◆ **Text section**:
╔══
FORTUNE — With “net neutrality” back in the headlines after Tuesday’s federal appeals court ruling, I thought I’d check in with Tim Wu, the Columbia law professor who coined the phrase.

When asked by the 
New York Times
‘ Nick Binton what forces threatened the Internet in 2010, Wu famously singled out Apple (AAPL):

“I know the Internet was designed to resist integration, designed to resist centralized control,” We said, “and that design defeated firms like AOL and Time Warner. But firms today, like Apple, make it unclear if the Internet is something lasting or just another cycle.”

What exactly did he mean by that?

“I think the answer to this relies on reading The Master Switch,” Wu told me, referring to his 2010 history of modern communications that suggested information technologies tend to move from open systems to closed. “Basically the question is whether vertical integration and consolidation will be where the Internet goes.”
╚══
◆ **Record extracts**:
╔══
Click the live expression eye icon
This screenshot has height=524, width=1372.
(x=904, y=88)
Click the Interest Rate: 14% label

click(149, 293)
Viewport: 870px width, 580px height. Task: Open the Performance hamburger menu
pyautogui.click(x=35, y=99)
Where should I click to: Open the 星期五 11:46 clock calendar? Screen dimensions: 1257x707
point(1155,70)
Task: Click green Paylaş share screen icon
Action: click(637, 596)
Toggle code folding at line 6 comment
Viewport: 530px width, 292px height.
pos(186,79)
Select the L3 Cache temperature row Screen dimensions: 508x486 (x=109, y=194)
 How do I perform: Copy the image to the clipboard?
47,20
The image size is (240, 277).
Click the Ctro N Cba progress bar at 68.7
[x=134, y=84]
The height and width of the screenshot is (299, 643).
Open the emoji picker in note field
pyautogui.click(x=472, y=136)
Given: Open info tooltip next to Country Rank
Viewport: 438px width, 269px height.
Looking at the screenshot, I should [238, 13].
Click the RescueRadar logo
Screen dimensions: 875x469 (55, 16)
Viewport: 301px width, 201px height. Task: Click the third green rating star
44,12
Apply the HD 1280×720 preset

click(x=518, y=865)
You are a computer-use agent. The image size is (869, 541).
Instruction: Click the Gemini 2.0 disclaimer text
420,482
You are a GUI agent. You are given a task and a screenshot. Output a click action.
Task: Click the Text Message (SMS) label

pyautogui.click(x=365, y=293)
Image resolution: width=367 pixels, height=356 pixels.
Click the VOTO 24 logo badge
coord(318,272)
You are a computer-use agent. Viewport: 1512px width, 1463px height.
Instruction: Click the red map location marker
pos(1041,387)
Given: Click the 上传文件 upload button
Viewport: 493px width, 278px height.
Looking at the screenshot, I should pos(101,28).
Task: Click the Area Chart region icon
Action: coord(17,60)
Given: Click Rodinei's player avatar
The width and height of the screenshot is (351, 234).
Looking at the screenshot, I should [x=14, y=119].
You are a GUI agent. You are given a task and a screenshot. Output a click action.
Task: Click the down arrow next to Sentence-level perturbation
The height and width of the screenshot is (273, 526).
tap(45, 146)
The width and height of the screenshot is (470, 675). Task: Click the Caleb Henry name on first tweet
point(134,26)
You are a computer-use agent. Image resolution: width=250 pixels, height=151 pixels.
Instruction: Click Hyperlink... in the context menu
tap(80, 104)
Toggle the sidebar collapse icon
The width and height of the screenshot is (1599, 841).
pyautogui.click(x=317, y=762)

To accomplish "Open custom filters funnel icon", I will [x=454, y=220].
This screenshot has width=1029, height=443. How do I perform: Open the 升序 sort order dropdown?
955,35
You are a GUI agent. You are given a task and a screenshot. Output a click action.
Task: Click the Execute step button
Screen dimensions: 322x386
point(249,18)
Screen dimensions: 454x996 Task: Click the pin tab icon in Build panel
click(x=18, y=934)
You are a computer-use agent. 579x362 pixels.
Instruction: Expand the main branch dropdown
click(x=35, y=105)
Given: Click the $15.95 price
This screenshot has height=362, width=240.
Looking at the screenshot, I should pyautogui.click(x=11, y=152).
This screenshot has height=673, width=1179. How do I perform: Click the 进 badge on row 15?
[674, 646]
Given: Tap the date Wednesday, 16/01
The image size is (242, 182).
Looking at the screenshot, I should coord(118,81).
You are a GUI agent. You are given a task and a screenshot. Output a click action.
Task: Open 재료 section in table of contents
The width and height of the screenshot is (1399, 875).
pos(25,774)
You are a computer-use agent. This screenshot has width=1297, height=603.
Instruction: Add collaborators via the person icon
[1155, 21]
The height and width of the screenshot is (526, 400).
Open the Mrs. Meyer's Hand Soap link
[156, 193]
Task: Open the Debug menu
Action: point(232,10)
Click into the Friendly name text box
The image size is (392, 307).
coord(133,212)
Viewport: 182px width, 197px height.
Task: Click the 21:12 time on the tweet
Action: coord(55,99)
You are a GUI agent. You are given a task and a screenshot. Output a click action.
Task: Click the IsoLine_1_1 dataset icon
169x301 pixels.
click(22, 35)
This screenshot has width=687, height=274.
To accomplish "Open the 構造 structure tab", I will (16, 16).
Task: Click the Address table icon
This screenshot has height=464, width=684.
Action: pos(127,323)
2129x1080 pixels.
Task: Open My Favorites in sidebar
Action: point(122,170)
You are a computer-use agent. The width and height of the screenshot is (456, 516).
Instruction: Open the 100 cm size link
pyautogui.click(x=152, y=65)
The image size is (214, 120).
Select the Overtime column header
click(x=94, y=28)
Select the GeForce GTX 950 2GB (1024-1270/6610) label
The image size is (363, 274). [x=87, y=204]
╚══
◆ **Instructions**:
[A] Return the stretch of the net neutrality article from "FORTUNE — With" through "coined the phrase.", word for word.
[B] Translate this sentence from the net neutrality article into Spanish: "Basically the question is whether vertical integration and consolidation will be where the Internet goes."
You can set the items aside; they aren't needed here.

◆ **The results**:
[A]
FORTUNE — With “net neutrality” back in the headlines after Tuesday’s federal appeals court ruling, I thought I’d check in with Tim Wu, the Columbia law professor who coined the phrase.

[B] Básicamente, la cuestión es si la integración vertical y la consolidación serán el rumbo que tome Internet.